I would like to ask for a second (or third) opinion on an argument I used. I think it is fine, but I would like only to check whether I am letting some detail pass.
The situation is the following. Suppose I have a linear functional $T = A + B$ that maps the space $X = [H_0^1(\Omega)]^n$ to $\mathbb{R}$ (here $\Omega$ is a bounded interval of the real line). Moreover, for each $U \in X$, $T(U) = 0$, therefore $T=0$ in $X'$ (the dual of $X$). Here I say $T$ belongs to the dual because it is the zero functional, which is trivially linear and continuous.

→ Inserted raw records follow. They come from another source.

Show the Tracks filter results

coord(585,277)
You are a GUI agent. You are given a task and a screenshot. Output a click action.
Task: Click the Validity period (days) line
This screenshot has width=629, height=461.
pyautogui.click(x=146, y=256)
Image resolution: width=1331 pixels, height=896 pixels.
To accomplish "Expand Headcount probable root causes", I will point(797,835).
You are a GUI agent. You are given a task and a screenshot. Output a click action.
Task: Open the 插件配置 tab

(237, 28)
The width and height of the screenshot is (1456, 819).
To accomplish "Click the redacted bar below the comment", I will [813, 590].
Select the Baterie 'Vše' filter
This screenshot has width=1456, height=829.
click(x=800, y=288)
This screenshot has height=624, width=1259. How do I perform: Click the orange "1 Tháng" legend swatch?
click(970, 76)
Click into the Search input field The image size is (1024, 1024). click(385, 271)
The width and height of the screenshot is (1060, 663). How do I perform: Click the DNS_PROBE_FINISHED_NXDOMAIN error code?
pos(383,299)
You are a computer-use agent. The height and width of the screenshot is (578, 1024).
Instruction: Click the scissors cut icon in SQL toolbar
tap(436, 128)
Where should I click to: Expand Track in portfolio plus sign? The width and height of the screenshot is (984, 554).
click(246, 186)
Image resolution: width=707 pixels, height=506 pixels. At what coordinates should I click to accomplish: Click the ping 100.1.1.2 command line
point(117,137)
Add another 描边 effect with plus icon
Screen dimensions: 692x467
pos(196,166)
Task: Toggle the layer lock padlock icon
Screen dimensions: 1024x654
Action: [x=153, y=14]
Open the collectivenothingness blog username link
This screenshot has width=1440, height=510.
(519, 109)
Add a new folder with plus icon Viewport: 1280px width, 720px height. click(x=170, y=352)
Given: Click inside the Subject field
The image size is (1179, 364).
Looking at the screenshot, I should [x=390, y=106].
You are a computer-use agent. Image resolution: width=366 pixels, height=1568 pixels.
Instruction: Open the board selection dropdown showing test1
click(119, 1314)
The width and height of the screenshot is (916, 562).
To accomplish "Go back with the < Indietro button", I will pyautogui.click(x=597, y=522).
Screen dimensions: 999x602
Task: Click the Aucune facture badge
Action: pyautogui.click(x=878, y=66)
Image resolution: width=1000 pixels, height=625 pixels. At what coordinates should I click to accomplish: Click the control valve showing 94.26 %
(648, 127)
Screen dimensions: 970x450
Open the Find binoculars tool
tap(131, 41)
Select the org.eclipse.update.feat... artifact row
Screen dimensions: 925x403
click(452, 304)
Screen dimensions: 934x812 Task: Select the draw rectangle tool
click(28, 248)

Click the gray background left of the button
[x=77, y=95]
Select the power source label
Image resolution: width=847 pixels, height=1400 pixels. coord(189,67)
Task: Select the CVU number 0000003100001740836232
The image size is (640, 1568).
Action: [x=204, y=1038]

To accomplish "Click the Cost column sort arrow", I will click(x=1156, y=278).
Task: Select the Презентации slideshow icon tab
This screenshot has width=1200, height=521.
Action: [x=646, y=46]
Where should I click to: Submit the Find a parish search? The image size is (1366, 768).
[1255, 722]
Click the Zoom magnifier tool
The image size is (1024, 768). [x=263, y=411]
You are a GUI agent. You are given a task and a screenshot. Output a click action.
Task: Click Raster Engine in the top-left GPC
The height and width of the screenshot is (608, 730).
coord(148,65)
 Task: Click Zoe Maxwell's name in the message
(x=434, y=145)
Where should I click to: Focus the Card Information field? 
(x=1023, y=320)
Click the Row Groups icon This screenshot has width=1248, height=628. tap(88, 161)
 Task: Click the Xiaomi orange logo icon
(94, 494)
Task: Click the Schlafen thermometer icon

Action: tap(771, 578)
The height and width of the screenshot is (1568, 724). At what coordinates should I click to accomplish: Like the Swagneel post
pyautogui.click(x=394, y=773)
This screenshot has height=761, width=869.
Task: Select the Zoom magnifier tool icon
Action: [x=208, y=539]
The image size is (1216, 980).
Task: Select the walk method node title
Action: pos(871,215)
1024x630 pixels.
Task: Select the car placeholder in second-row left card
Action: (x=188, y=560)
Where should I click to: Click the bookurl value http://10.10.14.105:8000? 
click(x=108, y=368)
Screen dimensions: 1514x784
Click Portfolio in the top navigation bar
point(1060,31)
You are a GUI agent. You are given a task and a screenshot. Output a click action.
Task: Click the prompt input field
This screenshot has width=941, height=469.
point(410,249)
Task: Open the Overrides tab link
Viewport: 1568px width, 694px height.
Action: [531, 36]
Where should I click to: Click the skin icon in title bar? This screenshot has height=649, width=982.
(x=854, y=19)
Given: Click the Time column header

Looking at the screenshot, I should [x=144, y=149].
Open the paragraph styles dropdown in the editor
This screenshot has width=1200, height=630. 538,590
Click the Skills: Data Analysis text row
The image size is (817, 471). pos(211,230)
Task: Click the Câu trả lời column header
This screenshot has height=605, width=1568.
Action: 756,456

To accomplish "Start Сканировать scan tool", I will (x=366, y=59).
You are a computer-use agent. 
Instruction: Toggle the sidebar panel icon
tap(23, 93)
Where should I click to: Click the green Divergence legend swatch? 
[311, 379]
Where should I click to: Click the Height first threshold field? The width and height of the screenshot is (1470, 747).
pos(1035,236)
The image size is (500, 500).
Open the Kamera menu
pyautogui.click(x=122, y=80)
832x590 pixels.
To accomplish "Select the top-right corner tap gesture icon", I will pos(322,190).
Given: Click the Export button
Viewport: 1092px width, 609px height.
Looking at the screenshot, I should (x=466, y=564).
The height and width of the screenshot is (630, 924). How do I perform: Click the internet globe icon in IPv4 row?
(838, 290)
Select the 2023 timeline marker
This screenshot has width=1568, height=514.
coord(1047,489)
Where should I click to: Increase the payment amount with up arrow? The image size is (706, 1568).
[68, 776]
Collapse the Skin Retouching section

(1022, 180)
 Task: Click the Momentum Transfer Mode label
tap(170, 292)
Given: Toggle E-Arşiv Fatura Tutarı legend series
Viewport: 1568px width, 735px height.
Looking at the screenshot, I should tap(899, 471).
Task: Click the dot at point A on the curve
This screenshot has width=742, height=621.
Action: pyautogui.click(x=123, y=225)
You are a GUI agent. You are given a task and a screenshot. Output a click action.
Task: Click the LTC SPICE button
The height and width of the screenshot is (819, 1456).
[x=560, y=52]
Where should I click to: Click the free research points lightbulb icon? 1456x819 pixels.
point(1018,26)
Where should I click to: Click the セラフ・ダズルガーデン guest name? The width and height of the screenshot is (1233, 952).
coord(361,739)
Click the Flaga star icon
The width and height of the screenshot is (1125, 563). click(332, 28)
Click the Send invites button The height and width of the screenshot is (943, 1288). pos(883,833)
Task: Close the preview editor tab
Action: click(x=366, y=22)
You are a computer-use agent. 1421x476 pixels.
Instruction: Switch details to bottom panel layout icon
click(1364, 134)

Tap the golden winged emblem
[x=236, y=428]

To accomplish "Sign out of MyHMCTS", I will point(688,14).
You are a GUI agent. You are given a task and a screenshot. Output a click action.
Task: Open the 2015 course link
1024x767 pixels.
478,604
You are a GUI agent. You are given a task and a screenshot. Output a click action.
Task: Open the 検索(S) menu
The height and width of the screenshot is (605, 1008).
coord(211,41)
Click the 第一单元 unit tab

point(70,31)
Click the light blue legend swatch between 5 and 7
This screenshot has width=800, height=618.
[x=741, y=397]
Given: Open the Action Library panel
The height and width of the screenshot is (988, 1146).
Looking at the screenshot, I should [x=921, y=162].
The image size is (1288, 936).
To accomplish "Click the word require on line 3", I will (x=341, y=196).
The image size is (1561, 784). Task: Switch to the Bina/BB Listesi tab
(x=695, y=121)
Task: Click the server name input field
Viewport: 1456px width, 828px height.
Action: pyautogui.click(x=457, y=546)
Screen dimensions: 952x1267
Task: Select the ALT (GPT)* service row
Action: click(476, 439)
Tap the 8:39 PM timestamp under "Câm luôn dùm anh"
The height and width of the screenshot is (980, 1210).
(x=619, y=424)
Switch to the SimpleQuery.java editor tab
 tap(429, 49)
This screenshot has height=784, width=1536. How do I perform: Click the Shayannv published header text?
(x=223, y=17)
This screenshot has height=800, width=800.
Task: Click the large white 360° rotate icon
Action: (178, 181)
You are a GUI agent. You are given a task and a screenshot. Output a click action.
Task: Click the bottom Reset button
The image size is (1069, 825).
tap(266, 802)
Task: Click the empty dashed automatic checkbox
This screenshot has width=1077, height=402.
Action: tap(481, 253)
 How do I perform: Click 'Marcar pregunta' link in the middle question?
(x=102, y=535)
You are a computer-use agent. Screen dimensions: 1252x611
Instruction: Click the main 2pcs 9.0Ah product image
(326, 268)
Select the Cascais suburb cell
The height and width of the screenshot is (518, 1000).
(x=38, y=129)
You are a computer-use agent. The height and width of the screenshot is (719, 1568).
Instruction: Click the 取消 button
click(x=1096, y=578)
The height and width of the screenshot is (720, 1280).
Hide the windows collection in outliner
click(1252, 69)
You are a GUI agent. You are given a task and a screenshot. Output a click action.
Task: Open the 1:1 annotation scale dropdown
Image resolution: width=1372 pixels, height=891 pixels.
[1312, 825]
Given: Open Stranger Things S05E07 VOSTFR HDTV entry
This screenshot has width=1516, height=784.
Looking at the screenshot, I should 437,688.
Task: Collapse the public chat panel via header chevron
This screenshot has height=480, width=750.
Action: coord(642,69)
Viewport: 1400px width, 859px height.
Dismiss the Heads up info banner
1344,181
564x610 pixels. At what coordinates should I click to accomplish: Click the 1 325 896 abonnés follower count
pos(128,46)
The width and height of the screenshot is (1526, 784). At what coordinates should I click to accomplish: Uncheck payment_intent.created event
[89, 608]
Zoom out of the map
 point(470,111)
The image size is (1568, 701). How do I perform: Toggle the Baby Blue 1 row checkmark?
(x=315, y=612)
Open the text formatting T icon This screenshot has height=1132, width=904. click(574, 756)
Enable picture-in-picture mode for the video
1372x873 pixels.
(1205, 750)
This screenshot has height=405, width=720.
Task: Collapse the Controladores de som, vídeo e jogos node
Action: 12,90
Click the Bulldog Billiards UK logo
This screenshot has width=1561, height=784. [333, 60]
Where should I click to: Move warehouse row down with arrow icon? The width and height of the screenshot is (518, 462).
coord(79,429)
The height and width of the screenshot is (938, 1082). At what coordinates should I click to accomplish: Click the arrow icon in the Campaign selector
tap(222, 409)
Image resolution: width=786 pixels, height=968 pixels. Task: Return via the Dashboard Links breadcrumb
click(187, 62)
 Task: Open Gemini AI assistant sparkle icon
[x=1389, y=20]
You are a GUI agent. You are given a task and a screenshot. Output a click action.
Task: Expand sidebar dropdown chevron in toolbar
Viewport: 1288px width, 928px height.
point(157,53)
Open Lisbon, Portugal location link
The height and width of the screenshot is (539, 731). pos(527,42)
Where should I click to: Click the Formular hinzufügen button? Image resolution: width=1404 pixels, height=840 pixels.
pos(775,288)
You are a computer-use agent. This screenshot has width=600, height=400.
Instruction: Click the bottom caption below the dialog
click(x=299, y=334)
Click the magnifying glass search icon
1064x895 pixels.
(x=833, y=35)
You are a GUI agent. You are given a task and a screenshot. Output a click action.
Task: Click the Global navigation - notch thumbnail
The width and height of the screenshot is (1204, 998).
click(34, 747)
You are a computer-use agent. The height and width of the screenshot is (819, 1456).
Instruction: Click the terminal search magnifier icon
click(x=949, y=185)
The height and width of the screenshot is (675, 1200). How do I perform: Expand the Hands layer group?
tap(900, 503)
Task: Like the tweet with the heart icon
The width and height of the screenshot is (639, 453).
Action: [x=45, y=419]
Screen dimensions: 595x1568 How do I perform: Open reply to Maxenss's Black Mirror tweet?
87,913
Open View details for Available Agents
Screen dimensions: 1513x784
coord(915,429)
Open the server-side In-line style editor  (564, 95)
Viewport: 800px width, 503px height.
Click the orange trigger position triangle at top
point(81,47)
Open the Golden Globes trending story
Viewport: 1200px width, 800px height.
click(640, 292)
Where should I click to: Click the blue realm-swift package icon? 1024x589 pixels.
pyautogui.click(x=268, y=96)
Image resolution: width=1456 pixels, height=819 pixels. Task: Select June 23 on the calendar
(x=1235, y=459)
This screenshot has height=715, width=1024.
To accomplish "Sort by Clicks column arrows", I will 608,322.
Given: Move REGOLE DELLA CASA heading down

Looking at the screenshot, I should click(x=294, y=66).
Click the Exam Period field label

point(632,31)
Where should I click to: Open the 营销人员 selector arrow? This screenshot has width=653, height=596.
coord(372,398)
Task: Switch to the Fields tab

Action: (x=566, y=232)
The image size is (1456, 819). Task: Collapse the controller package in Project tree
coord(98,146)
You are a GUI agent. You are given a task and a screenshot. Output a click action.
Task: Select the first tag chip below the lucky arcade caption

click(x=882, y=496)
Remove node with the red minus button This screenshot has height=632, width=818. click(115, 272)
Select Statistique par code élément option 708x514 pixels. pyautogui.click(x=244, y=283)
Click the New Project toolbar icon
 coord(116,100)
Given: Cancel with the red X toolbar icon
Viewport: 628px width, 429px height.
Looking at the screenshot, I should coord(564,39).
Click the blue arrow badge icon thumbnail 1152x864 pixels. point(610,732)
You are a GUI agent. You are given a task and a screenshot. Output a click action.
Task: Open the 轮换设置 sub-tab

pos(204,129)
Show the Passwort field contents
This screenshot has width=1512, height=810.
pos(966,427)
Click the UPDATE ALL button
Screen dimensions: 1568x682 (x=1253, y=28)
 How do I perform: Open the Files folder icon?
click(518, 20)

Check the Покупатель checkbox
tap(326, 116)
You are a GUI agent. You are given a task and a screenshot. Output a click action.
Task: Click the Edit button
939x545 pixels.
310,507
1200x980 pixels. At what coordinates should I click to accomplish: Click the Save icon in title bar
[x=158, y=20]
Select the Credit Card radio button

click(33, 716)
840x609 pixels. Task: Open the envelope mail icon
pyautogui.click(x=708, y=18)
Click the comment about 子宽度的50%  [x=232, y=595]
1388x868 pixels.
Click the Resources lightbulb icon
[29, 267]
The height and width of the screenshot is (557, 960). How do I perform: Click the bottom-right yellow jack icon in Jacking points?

Okay, now: for each part of the functional ($A$ and $B$) separately, I have continuity in $Y = [L^2(\Omega)]^n$, that is, there exists $C>0$ such that $$|A(U)|,|B(U)| \leqslant C\|U\|_Y.$$
Now here is the argument I want to use: since $H_0^1(\Omega)$ is dense in $L^2(\Omega)$ and $H^1(\Omega) \subset L^2(\Omega)$, I can always approximate $H^1$-functions by $H_0^1$-functions in the $L^2$-topology. Therefore, since $T(U) = 0$ for all $U \in X$, then $T(U)=0$ for all $U \in Z := [H^1(\Omega)]^n$. The proof would be something like: let $U \in Z$ and $(U_n)$ a sequence in $X$ such that $U_n \to U$ in $Y.$ Moreover, it is true that $T(U_n) \to T(U)$ (due to the way $A$ and $B$ are defined). So $0 = T(U_n) \to T(U)$ and therefore $T(U) = 0$ for all $U \in Z.$
Is there any holes in this argument?
I appreciate, in advance, any comment.